M&A26社 鈴木社長「これまで失敗なし」

独立系システム開発会社のSYSホールディングス(3988)は、M&Aを成長戦略の柱としてグループ拡大を進めてきた。これまでに実施したM&Aは26社にのぼり、鈴木裕紀会長兼社長は「今のところ失敗はない」と語る。2026年7月期第2四半期(中間期)は売上高が過去最高を更新した一方、人材減少などの影響で利益は減少した。

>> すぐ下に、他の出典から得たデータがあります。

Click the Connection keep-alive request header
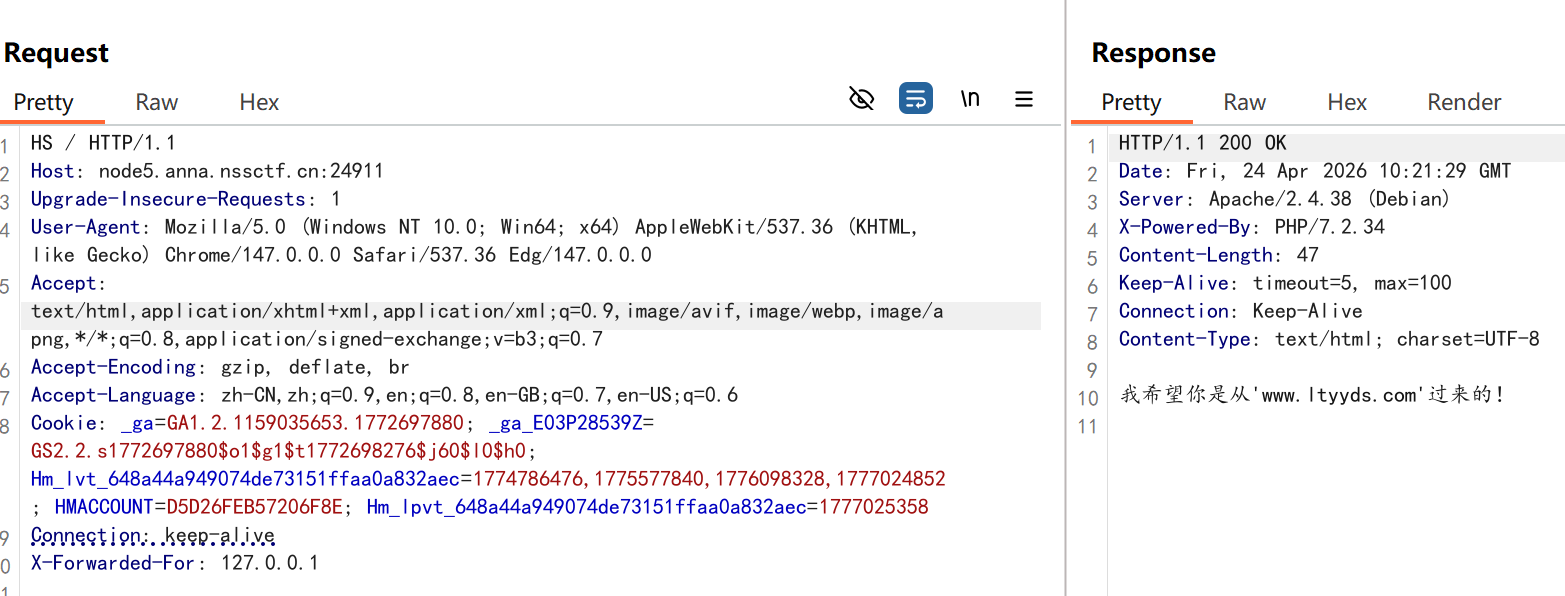1565x596 pixels. 153,535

SYSホールディングスの2026年7月期第2四半期(中間期)連結業績は、売上高76億1600万円(前年同期比11.5%増)、営業利益3億2200万円(同10.0%減)、経常利益3億6500万円(同3.5%減)、親会社株主に帰属する中間純利益1億8800万円(同9.4%減)となった。売上高は中間期として過去最高を更新した。

同社は製造業や金融機関、社会インフラ分野などに向けてシステム開発やITサービスを提供する独立系の情報サービス企業。DX投資の拡大を背景にIT需要は堅調で、新規案件の獲得や既存顧客からのリピート案件の受注拡大が売上を押し上げた。
同社はM&Aを成長戦略の柱としており、これまでに26社のM&Aを実施してきた。2022年7月期は2社、2023年7月期は4社、2024年7月期は4社、2025年7月期は3社と買収を重ねており、2026年7月期も1社の成約を予定する。近年は売上高2億円規模の企業については吸収合併方式で取り込むなど、グループ再編も進めている。

上場から約10年でグループ構成も変化した。SYS単体のグループ売上高に占める割合は、上場時の2017年7月期には約70%だったが、2026年7月期見通しでは約48%まで低下する見込みで、M&Aを通じてグループ経営が進んでいることがうかがえる。
鈴木裕紀会長兼社長はM&Aについて「今のところ失敗はない。のれん残高は5億4500万円しかなく、いかに高い値段で買っていないかということ」と説明。「価格1位で決めている会社はなく、2位や3位でも当社を選んでくれる企業に来てもらっている。のれんゼロでのM&Aの実例もある」と語り、「無理なM&Aではなく、出来る範囲で積み重ねていきたい」としている。
一方、利益面ではグループの事業会社5社で業績が低迷し、前期比で約1億2100万円の減収、予算比では約6400万円の未達となった。また、システム開発で活用する協力会社(ビジネスパートナー)の調達計画も未達となり、これらの企業でも退職者増加の影響が出ているという。

さらに技術者の退職増加により稼働人数は10年来で初めて前年を下回った。人件費増加やM&A関連費用なども利益を圧迫した。
同社ではグループ会社ごとに事業責任者を配置しており、46名の事業責任者のうち最年少は28歳、最高齢は77歳。40代までの経営者が46%を占めるなど、幅広い世代の経営人材がグループ経営を担っている。
同社は中期経営計画「SYSTarget2028」を推進しており、足元の課題を踏まえつつも計画通りの進捗を目指すとしている。